Available July 5 in theaters. (R)
Sound of Hope: The Story of Possum Trot **
It feels like a particular problem in earnest dramas that the editing betrays a lack of trust that the audience will grasp the seriousness of what’s transpiring on screen—and
Sound of Hope is one of those movies where nearly every scene feels like it’s 40 percent longer than it really needs to be functionally. The fact-based narrative by co-writer/director Joshua Weigel and co-writer Rebekah Weigel takes place circa 1996 in the small East Texas community of Possum Trot, where resident Donna Martin (Nika King) responds to the grief over her mother’s passing with a sense that she’s called to take in foster children, much to the initial resistance of her minister husband, WC (Demetrius Grosse). The story eventually evolves into the way many members of WC’s congregation are similarly moved to become adoptive parents, and the various challenges they all face with kids from deeply troubled backgrounds, and it’s a wonderful demonstration of Christian charity in action. The pacing, however, just keeps dragging through every plot point and new character introduction, while somehow only dealing superficially with the way a nearby wealthy, white megachurch shrugs at getting on board with helping out. King provides a strong central performance, but by the time
Sound of Hope reaches its “showing the real people at the end” coda—which also drags on for several minutes—it’s hard not to feel bludgeoned rather than inspired.

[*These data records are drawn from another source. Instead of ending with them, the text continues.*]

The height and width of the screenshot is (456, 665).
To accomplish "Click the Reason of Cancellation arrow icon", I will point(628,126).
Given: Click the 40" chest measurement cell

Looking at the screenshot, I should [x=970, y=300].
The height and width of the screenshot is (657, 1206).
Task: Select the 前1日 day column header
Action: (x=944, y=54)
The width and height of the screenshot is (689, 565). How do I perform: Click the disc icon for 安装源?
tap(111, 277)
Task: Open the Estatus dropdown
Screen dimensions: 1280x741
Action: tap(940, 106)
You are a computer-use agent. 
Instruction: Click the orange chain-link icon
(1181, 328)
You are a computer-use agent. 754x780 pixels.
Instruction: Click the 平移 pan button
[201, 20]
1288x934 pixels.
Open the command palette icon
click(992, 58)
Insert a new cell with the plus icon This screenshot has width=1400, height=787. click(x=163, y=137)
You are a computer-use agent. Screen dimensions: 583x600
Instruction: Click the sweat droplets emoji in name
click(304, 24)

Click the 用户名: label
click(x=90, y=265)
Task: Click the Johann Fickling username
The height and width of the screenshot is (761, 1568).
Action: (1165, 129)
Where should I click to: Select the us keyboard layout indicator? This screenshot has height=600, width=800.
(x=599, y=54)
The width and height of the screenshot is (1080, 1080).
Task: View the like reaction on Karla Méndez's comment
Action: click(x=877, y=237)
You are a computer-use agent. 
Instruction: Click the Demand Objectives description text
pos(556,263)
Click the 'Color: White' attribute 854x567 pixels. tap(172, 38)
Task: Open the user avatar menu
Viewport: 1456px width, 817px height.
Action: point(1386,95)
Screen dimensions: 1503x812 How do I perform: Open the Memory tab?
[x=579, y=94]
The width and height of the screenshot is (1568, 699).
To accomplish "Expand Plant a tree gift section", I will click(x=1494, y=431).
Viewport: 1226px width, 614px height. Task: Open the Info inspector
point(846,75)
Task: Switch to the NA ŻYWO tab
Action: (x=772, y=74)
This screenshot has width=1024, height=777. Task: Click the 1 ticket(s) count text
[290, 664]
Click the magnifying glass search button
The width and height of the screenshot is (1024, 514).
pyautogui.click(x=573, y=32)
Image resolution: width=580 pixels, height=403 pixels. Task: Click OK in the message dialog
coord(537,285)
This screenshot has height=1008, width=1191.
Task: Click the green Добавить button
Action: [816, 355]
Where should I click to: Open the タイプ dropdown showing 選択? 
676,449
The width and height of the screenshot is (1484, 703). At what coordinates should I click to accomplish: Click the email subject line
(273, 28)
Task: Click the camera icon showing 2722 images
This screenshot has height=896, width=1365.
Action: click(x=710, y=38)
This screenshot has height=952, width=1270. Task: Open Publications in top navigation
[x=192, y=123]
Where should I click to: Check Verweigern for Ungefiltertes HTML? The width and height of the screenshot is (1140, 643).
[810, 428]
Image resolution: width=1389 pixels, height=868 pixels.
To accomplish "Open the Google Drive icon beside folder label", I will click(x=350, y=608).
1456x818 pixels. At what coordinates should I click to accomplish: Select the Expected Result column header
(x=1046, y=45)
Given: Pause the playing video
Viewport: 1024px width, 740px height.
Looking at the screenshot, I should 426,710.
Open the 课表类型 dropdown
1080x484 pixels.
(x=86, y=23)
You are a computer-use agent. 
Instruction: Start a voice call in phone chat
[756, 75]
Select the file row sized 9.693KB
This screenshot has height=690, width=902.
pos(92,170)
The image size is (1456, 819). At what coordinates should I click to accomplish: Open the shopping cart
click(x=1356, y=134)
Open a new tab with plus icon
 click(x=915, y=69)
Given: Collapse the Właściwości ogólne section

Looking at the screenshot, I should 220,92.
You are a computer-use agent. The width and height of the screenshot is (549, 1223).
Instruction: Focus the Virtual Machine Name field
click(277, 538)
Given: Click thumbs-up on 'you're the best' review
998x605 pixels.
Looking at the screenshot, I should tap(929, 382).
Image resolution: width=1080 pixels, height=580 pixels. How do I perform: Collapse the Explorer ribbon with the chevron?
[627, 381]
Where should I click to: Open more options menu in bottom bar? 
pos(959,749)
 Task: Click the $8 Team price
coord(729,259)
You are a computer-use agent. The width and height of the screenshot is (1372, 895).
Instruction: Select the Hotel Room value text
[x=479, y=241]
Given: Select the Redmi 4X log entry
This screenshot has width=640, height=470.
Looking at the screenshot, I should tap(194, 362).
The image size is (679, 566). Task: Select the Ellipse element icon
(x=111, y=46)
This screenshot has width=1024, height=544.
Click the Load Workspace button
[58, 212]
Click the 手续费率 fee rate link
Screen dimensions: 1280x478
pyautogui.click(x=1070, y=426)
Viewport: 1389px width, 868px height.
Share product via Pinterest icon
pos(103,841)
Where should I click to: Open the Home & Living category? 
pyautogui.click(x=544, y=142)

Available July 4 in theaters. (PG-13)
Summer Solstice ***
Writer/director Noah Schamus’s low-key character pieces offers a great example of why status dynamics are the heart and soul of authentic-seeming relationships. It follows New York City-based struggling actor Leo (Bobbi Salvör Menuez), a trans man who gets a call from his college BFF Eleanor (Marianne Rendón), who’s passing through town and invites Leo for a long weekend together in upstate New York. Most of what follows deals with how they deal with reconnecting for the first substantial amount of time since Leo’s transition, but while there are certainly elements here specific to the trans experience of renegotiating relationships, it would be a mistake to think of this idea as exclusive to that experience. It’s a perfectly-pitched recognition of how certain friendships are based on who is the “alpha”—and, in this particular case, how Eleanor’s assumptions about how she can interact with Leo are based on the insecure person he used to be. Rendón’s performance is especially wonderful in this respect, finding a sweet spot for portraying an extroverted force of nature navigating the disappointments of her own life, while Menuez does an effective slow burn waiting for his friend to play emotional catch-up. Schamus’s script gets a little on-the-nose connecting a part Leo is reading for with the story we’re watching, but ultimately nails how complicated it can be for two people who have changed to try to hang on to the connection they once had.